That had maybe not been her smartest move, but Belina never had been good at controlling her impulses. Well, she’d made her bed now. She might as well lie in it.
“Suck,” she repeated, her mouth still half-full of the noxious liquid that appeared to be burning her tongue and cheeks. “My. Cock.”
She reached over and snatched a flaming torch from a sconce. Her first instinct had been to spray the liquid through the flames over the man. She quickly realised that she wasn’t quite sure whether that would set her own face on fire. She liked her face, so she decided instead to swing the torch into the man’s hands as he rubbed his eyes while quickly spitting the rest of the Godfire on the ground behind her.
It didn’t take even a second for the Koraklon soldier to burst into flames, screaming and shrieking. He fell backwards, slamming against the stone, thrashing as he did. The flames caught on the trail of Godfire she had marked from there to the gatehouse.
She watched the fire tear across the stone as the other soldiers levelled their spears, and more looked down from the ramparts and about the yard at the sound of the dying man’s screams.
Belina decided she would leave this part out when she told Dayne about how she’d brought the gates down. He’d always said she made too much of a scene.
“Easy, easy,” she said, pointing the torch towards the man who now lay still in the flames. “He was like that when I got here.”
Three of the men raised their shields and strode forwards.
“Come now,” Belina said, backing away slowly, her eyes never leaving the three men. “This is all a misunderstanding.”
The three soldiers lunged in unison, pulling their spears back to skewer her like a fish. She glanced down to make sure her feet were clear, then dropped the torch.
The Godfire she’d spat on the ground erupted in flames, consuming all three of them. Half a second later, the entire keep shook and the Gatehouse exploded, flames pluming in all directions, chunks of stone crashing down all about the yard.
“Well,” Belina whispered to herself, staring up at the bonfire that was the gates. “That worked a lot better than I expected."
In the ensuing chaos, Belina dropped her shield and vanished into a nearby doorway.
A flashof light shone at the keep’s gatehouse, followed less than a second later by an eruption of flame and stone that shook the earth.
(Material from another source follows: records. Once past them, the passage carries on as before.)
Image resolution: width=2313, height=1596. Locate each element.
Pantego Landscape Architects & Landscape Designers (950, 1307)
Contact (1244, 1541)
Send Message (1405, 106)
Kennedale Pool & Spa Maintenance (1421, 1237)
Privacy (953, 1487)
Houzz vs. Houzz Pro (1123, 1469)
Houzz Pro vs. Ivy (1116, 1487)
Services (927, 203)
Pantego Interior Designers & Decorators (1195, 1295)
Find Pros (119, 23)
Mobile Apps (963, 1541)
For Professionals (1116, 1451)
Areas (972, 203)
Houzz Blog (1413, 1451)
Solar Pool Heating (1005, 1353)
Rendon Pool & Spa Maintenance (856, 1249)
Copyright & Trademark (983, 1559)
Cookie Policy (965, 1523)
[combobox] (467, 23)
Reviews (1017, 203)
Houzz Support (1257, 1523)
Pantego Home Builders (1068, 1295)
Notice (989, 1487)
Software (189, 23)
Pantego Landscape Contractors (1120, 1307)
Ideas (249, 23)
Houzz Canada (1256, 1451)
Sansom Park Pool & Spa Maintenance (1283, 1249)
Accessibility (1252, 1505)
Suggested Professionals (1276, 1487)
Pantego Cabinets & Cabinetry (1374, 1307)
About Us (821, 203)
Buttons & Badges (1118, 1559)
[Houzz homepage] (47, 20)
A clap of thunder swept through the valley, and Alina watched in awe as the gates of Achyron’s Keep were tornasunder. Horns bellowed, and the defenders’ shouts carried across the plains below.
More horns answered, and below, her warriors and the Andurii swept into motion, the light of the red moon reflecting on their shields.
“Well,” Mera said, sitting up straight in Audin’s saddle. “She said she’d set something on fire.”
Beneath Alina, a rumble spread through Rynvar and turned to a roar as the wyvern reared and unfurled his wings, more wyverns answering through the forest at their back.
“Wyndarii of Valtara,” Alina shouted, unclipping a javelin from the side of the saddle. “Tonight is the night we burn the Lorians from our home. Tonight, we set Valtara free!”
A chorus of cheers rang out behind her.
She raised her javelin into the air. “By blade and by blood!”
As Rynvar surged forwards and leapt from the ledge, spreading his wings, Alina heard Amari, Lukira, and Mera all answer her call, rising above the roars of the wyverns. “By blade and by blood!”
Alina pressed herself tight to Rynvar’s neck as he plummeted down the cliffside, the buckles at her hip clinking, a weightless feeling in her stomach.
This was what she was born to do.
To her right, through watering eyes, she saw arcs of purple lightning tearing through the air towards her marching warriors. She watched with pain in her heart as some of the lightning tore holes into the ranks, shouts and screams rising. But most of the lightning swerved in the air, bending and twisting, funnelled towards four spots within the ranks before vanishing entirely.
In the purple glow, Alina just about made out the Narvonan Isildans, clad entirely in their gleaming Atalus-shell armour, riding astride their darvakin. The armour absorbed the lightninglike a river did rain. If they’d had armour like that these past centuries, Valtara would already be free.
Alina squeezed her legs as Rynvar opened his wings and swept parallel to the ground some five or six hundred feet below them.
To her side, Mera’s white-gloved hand flashed signals: split. Four. Above. Below. Attack. Question.
Yes, Alina signalled back. Both Amari and Lukira acknowledged the command.
They held superiority in numbers over the traitor Wyndarii, but the mages and archers on the ramparts could even that out in the blink of an eye if they weren’t seen to.
“Take the walls!” Alina shouted to Rynvar, pressing herself to his neck so he could feel the vibrations above the wind. “Rip them from the ramparts.”